Would you like this configuration to be copied to default.cfg file, which is loaded automatically when you run makestaticsite.sh without a parameter (y/n)? n

We would only say yes, here if we settle on this configuration as the most commonly used. But we are just experimenting at this stage, so we say no and proceed to run.

On completion of this run, we observe:

  • as above, the site appears to be well-structured and works well, with all page elements functioning correctly
  • the use of a snippet has fixed the text issue in the animation
  • the search box works
  • the WordPress preparation (via the Perform plugin) tidied up the site ahead of runnning Wget, so now it only retrieved the site’s home page once.
  • the download files are available
  • with appropriate configuration, the snippet deals with a formatting quirk
  • the output converts links to URLs that end in a slash, /, and it can be deployed on a server using rsync

The site is production-ready, though the setup only offers deployment locally or via rsync.
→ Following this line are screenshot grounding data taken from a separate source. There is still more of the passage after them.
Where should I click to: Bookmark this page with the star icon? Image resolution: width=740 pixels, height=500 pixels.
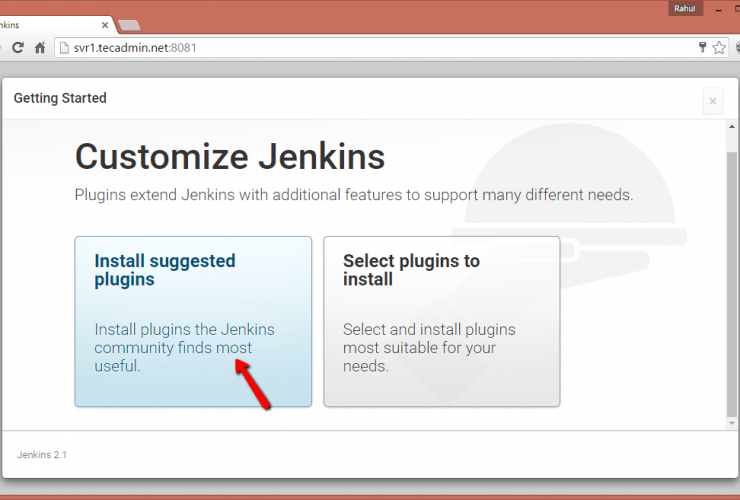tap(719, 47)
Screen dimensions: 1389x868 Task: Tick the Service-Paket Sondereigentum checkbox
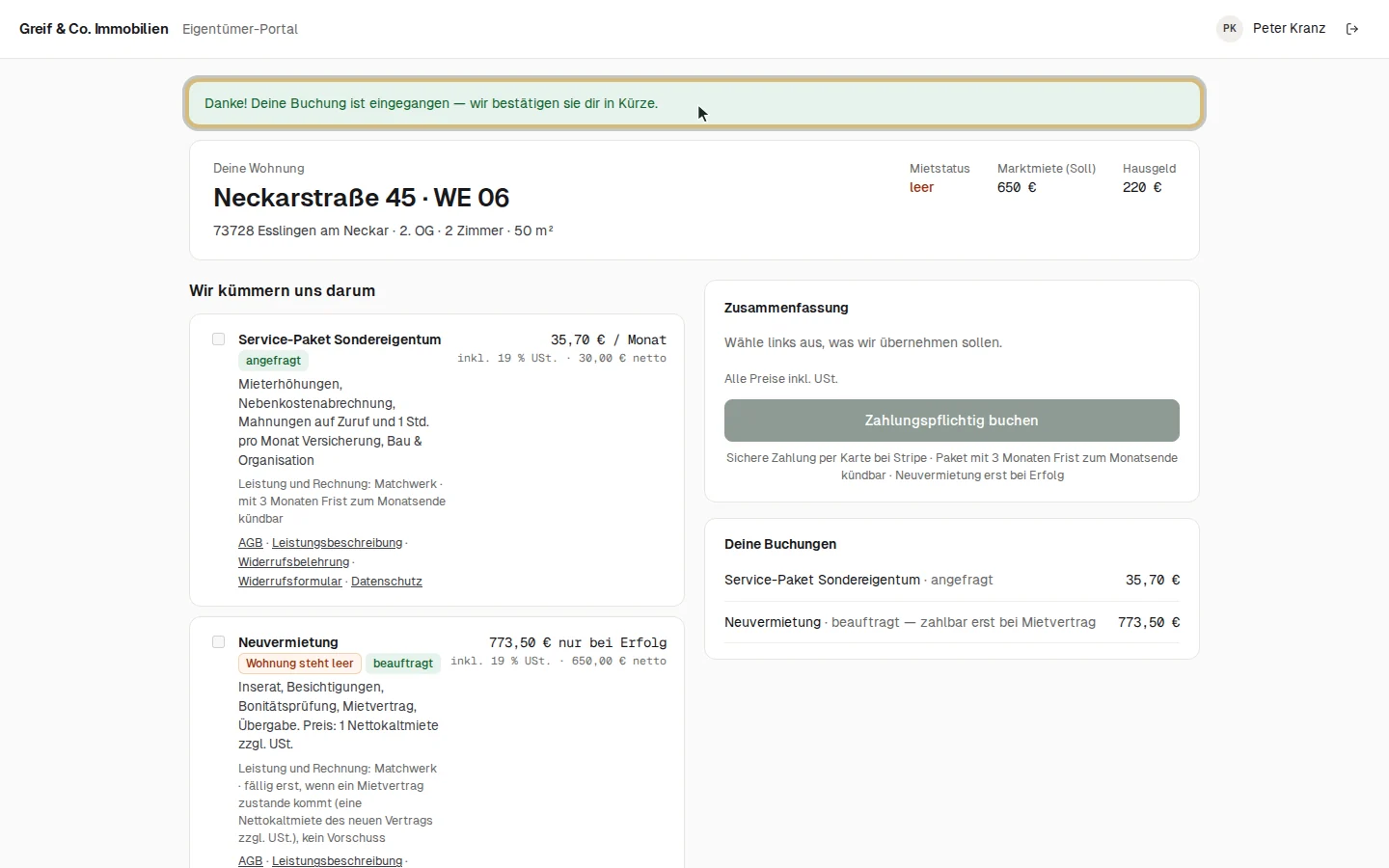[219, 339]
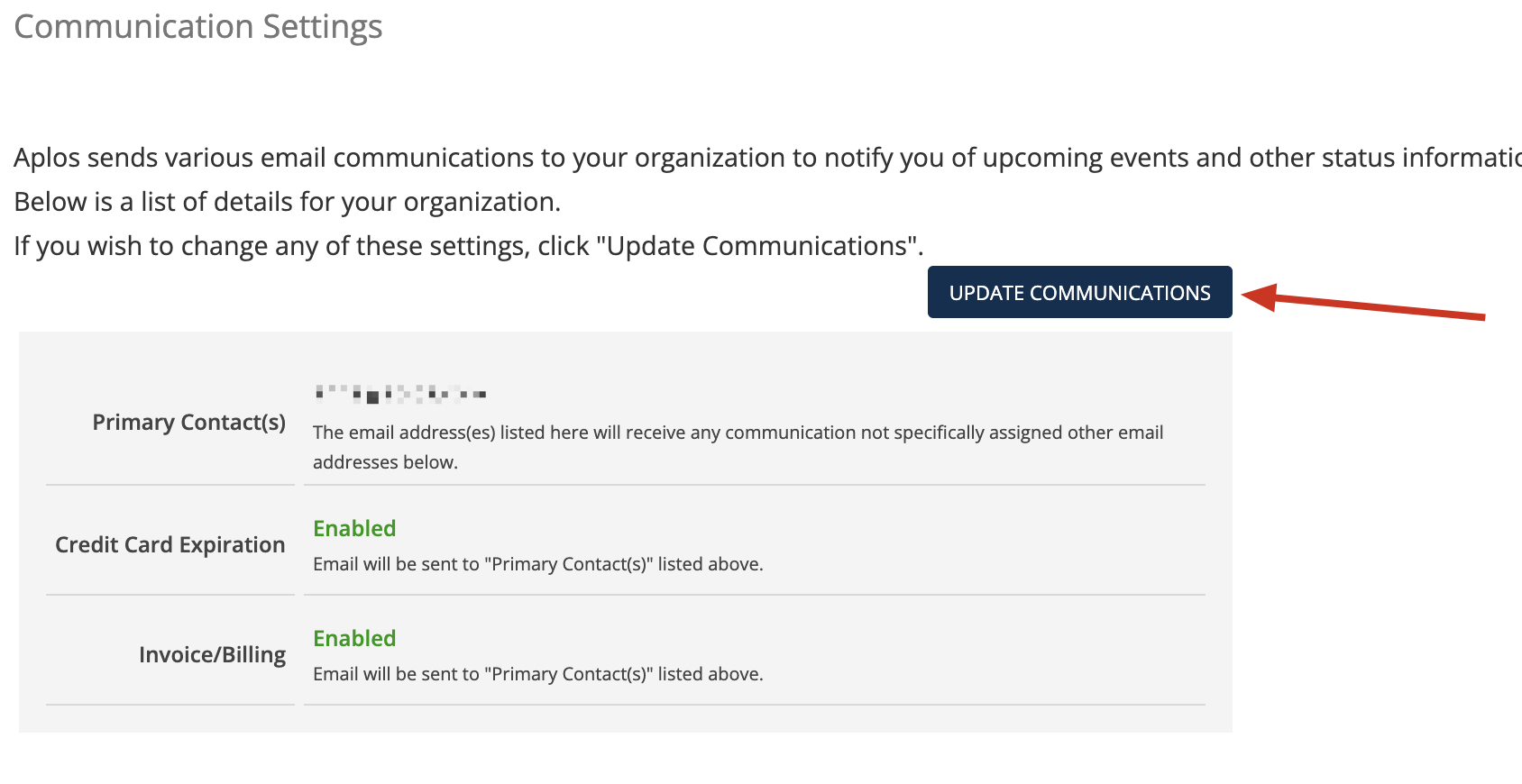This screenshot has height=784, width=1522.
Task: Click the 'If you wish to change' instruction line
Action: pyautogui.click(x=469, y=246)
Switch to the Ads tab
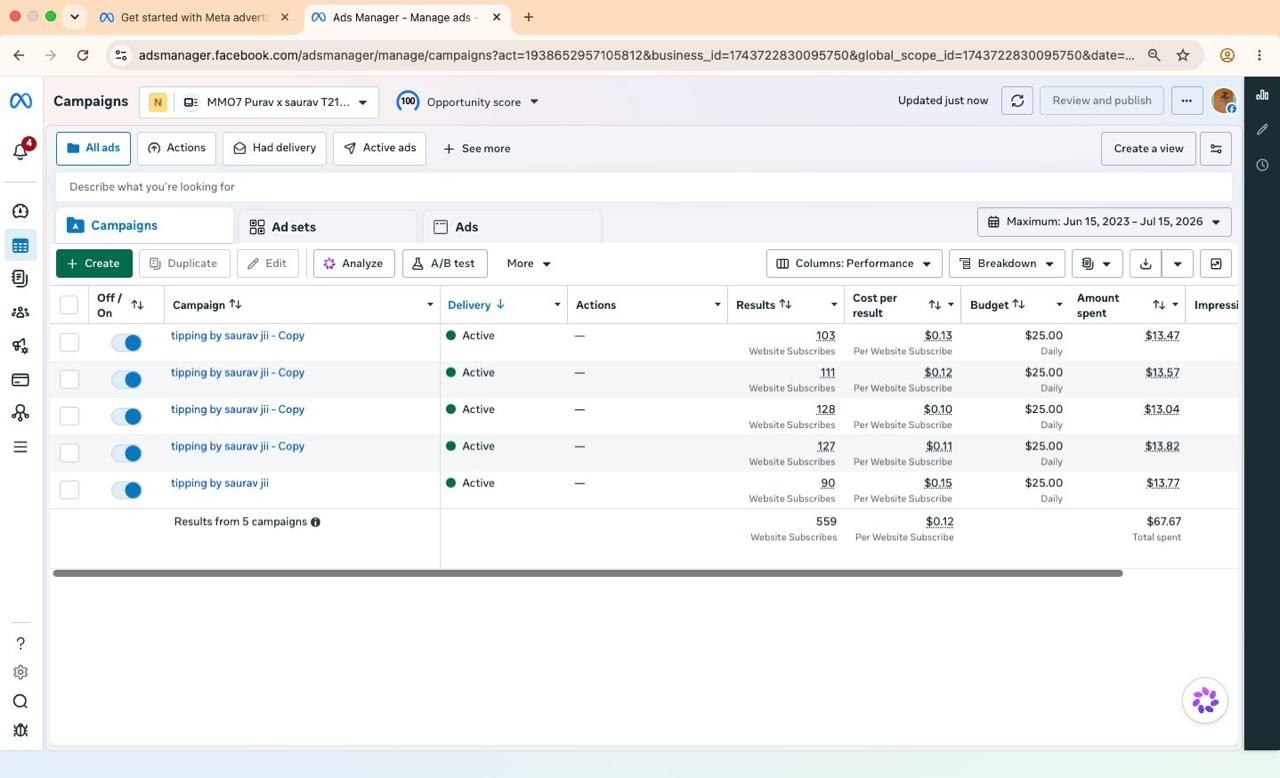1280x778 pixels. coord(512,227)
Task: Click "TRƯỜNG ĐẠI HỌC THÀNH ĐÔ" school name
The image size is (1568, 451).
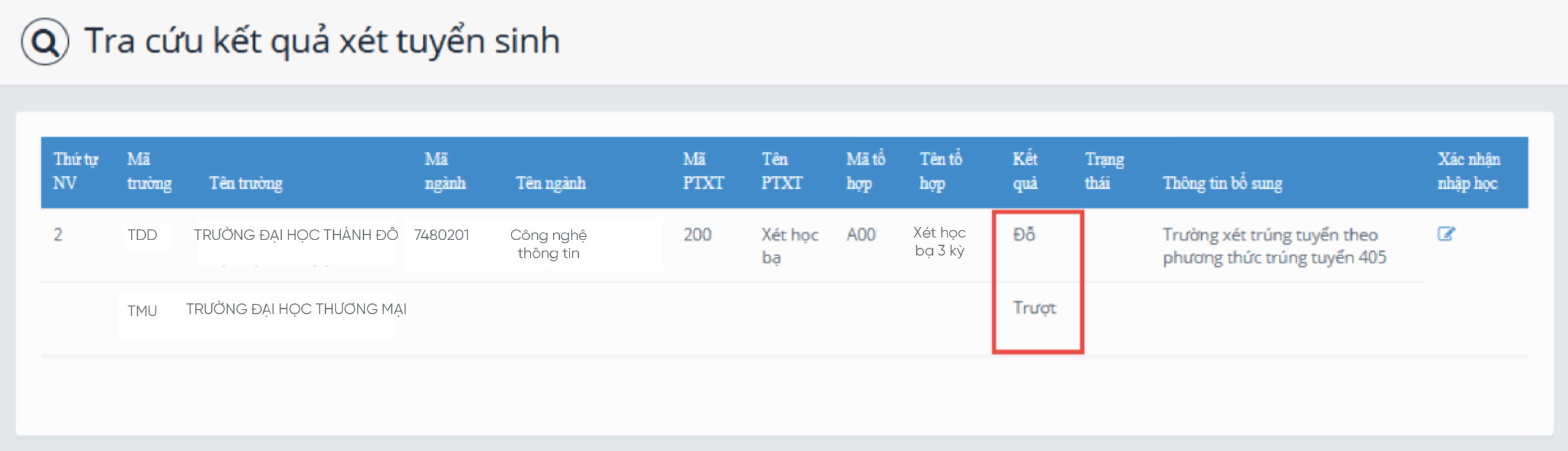Action: click(296, 235)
For other hosting solutions, we need to carry this out manually or through additional scripting.

Level 2: Full Details

Level 1 brought us close to the configuration we need, but to complete it we need Level 2, i.e. full customisation.

As before, we start by entering the site’s URL:

Please enter the value for url: https://mss.localweb/

On a technical note, the MakeStaticSite project site was originally developed on a Mac. The use of .local was avoided as a hostname since this is used by Bonjour for networking services.

Next, a new question:

Does the site require a login (y/n)? n

That is, do you need to enter a username and password just to view site content? Normally this is only the case for an intranet or firewalled site. This is useful after converting a public-facing database-driven CMS to one that firewalls that CMS and then offers a static version for the public.
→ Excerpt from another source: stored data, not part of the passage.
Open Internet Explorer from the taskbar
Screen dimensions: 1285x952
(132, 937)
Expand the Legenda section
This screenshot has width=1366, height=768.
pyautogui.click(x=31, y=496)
In our case, we run the CMS on a personal computer, so the answer is no.

Validate certificate in encrypted (SSL/TLS) connections (y/n)? n

Do you trust the SSL certificate of the site to which you are connecting? If our site is on the Internet, then we might be cautious and wish to validate it, as asked here, in which case we need to refer to a public certificate issued by a suitable authority (the full question indicates the format). But here the site is on a laptop and so no check is needed. (This is the default for the other levels.)
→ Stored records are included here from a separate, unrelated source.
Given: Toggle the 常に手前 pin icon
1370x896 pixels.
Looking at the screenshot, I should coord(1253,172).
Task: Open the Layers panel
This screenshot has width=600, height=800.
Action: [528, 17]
The next question is as per Level 1:

Please enter the value for extra_domains: 

We again leave this empty (just hit Return).

The next question is the main one for fine-tuning behaviour:

Please enter the value for wget_extra_options: -X/wp-json,/wp-admin -nH --reject xmlrpc*,'index.html?'* --limit-rate=500k

Wget lies at the heart of the system and its precise configuration is needed to generate a faithful snapshot. In addition to several core options used at each run to generate a mirror, the user can provide further options depending on the kind of system being accessed. Some of the suggested defaults are based on experience specifically with WordPress.

  • -X/wp-json,/wp-admin: this excludes /wp-json and /wp-admin folders from the mirror
  • --reject xmlrpc,'index.html?': this tells Wget not to follow links to files that end .xmlrpc or with a query string appended in index.html.

Other options are more general:

  • -nH omit the host directory, mss.localweb, to make the output more compact. Note that this is not actually applied until after Wget has finished its runs and postprocessing has been carried out in phase 4. This is to ensure that page requisites from external domains are handled properly.
  • -limit-rate=500k: network bandwidth is not infinite, so the rate at which data is downloaded is limited. This constraint can, of course, be modified or removed, especially if the site is on your personal computer.

We leave empty the value of input_urls_file.

Then, another key difference with previous levels:

Use Wget to retrieve additional assets from the domain (y/n)? y

Wget has a predefined list of HTML tags, but that list keeps evolving, so it may omit the retrieval of some relevant files. Saying yes here will carry out — albeit bluntly — a further search to retrieve what’s missing. Generally recommended. In the case of MakeStaticSite, it doesn’t actually retrieve anything further, but it does for other sites maintained by the creator.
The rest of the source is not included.